**What you are asked to do**
Give the data a second time, exactly and in full.

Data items
::::::::
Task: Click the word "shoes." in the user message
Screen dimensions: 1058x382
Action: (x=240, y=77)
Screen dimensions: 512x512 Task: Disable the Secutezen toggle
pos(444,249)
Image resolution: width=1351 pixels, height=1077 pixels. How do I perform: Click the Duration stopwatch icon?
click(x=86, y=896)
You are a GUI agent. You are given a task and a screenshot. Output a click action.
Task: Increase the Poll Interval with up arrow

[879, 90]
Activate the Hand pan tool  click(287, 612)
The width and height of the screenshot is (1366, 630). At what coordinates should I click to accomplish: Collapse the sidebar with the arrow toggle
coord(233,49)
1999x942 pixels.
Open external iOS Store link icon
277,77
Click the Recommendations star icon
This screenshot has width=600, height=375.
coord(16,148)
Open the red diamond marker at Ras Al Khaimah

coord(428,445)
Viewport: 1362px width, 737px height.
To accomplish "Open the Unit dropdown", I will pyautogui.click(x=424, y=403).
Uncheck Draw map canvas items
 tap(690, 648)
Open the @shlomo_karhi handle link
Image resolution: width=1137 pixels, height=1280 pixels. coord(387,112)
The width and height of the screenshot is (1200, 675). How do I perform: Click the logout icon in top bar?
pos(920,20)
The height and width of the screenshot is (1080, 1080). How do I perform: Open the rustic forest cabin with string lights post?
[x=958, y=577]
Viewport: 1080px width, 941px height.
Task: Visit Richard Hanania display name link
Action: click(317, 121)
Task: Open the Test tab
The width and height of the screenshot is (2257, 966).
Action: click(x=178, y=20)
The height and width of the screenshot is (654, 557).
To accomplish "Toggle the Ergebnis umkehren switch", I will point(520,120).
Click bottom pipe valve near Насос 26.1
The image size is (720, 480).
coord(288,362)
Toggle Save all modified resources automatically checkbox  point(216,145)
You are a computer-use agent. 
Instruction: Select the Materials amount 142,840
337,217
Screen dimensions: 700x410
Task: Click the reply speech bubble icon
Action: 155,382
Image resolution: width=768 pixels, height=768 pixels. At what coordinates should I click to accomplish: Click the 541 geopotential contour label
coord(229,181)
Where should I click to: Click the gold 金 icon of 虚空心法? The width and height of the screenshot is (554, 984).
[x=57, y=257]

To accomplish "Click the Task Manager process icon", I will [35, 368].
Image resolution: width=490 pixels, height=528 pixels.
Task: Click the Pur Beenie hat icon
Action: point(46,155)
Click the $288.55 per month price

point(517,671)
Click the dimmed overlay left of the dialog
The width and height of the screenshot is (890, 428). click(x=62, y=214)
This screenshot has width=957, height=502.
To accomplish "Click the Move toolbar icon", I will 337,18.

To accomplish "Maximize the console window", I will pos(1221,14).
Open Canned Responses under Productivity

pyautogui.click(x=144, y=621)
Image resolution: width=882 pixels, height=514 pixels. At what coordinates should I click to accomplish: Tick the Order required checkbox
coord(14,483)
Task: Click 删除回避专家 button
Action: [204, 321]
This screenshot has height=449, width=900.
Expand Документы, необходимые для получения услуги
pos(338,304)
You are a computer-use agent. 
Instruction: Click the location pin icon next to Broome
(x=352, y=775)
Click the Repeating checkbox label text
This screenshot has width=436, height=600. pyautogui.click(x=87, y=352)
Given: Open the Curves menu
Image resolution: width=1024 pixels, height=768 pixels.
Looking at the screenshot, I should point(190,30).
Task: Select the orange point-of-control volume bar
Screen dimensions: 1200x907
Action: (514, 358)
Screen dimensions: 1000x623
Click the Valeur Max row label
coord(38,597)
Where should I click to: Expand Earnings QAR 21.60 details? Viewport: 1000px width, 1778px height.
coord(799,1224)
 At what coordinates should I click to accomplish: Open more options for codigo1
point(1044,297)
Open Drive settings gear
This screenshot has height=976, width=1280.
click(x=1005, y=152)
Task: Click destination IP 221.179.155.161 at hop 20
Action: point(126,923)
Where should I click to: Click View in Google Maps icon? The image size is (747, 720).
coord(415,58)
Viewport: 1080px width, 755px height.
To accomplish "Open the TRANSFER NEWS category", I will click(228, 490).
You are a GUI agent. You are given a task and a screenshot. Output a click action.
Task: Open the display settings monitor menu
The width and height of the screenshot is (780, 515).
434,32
::::::::
**Result for this task**
Task: Click the word "shoes." in the user message
Screen dimensions: 1058x382
Action: (x=240, y=77)
Screen dimensions: 512x512 Task: Disable the Secutezen toggle
pos(444,249)
Image resolution: width=1351 pixels, height=1077 pixels. How do I perform: Click the Duration stopwatch icon?
click(x=86, y=896)
You are a GUI agent. You are given a task and a screenshot. Output a click action.
Task: Increase the Poll Interval with up arrow

[879, 90]
Activate the Hand pan tool  click(287, 612)
The width and height of the screenshot is (1366, 630). At what coordinates should I click to accomplish: Collapse the sidebar with the arrow toggle
coord(233,49)
1999x942 pixels.
Open external iOS Store link icon
277,77
Click the Recommendations star icon
This screenshot has width=600, height=375.
coord(16,148)
Open the red diamond marker at Ras Al Khaimah

coord(428,445)
Viewport: 1362px width, 737px height.
To accomplish "Open the Unit dropdown", I will pyautogui.click(x=424, y=403).
Uncheck Draw map canvas items
 tap(690, 648)
Open the @shlomo_karhi handle link
Image resolution: width=1137 pixels, height=1280 pixels. coord(387,112)
The width and height of the screenshot is (1200, 675). How do I perform: Click the logout icon in top bar?
pos(920,20)
The height and width of the screenshot is (1080, 1080). How do I perform: Open the rustic forest cabin with string lights post?
[x=958, y=577]
Viewport: 1080px width, 941px height.
Task: Visit Richard Hanania display name link
Action: click(317, 121)
Task: Open the Test tab
The width and height of the screenshot is (2257, 966).
Action: click(x=178, y=20)
The height and width of the screenshot is (654, 557).
To accomplish "Toggle the Ergebnis umkehren switch", I will point(520,120).
Click bottom pipe valve near Насос 26.1
The image size is (720, 480).
coord(288,362)
Toggle Save all modified resources automatically checkbox  point(216,145)
You are a computer-use agent. 
Instruction: Select the Materials amount 142,840
337,217
Screen dimensions: 700x410
Task: Click the reply speech bubble icon
Action: 155,382
Image resolution: width=768 pixels, height=768 pixels. At what coordinates should I click to accomplish: Click the 541 geopotential contour label
coord(229,181)
Where should I click to: Click the gold 金 icon of 虚空心法? The width and height of the screenshot is (554, 984).
[x=57, y=257]

To accomplish "Click the Task Manager process icon", I will [35, 368].
Image resolution: width=490 pixels, height=528 pixels.
Task: Click the Pur Beenie hat icon
Action: point(46,155)
Click the $288.55 per month price

point(517,671)
Click the dimmed overlay left of the dialog
The width and height of the screenshot is (890, 428). click(x=62, y=214)
This screenshot has width=957, height=502.
To accomplish "Click the Move toolbar icon", I will 337,18.

To accomplish "Maximize the console window", I will pos(1221,14).
Open Canned Responses under Productivity

pyautogui.click(x=144, y=621)
Image resolution: width=882 pixels, height=514 pixels. At what coordinates should I click to accomplish: Tick the Order required checkbox
coord(14,483)
Task: Click 删除回避专家 button
Action: [204, 321]
This screenshot has height=449, width=900.
Expand Документы, необходимые для получения услуги
pos(338,304)
You are a computer-use agent. 
Instruction: Click the location pin icon next to Broome
(x=352, y=775)
Click the Repeating checkbox label text
This screenshot has width=436, height=600. pyautogui.click(x=87, y=352)
Given: Open the Curves menu
Image resolution: width=1024 pixels, height=768 pixels.
Looking at the screenshot, I should point(190,30).
Task: Select the orange point-of-control volume bar
Screen dimensions: 1200x907
Action: (514, 358)
Screen dimensions: 1000x623
Click the Valeur Max row label
coord(38,597)
Where should I click to: Expand Earnings QAR 21.60 details? Viewport: 1000px width, 1778px height.
coord(799,1224)
 At what coordinates should I click to accomplish: Open more options for codigo1
point(1044,297)
Open Drive settings gear
This screenshot has height=976, width=1280.
click(x=1005, y=152)
Task: Click destination IP 221.179.155.161 at hop 20
Action: point(126,923)
Where should I click to: Click View in Google Maps icon? The image size is (747, 720).
coord(415,58)
Viewport: 1080px width, 755px height.
To accomplish "Open the TRANSFER NEWS category", I will click(228, 490).
You are a GUI agent. You are given a task and a screenshot. Output a click action.
Task: Open the display settings monitor menu
The width and height of the screenshot is (780, 515).
434,32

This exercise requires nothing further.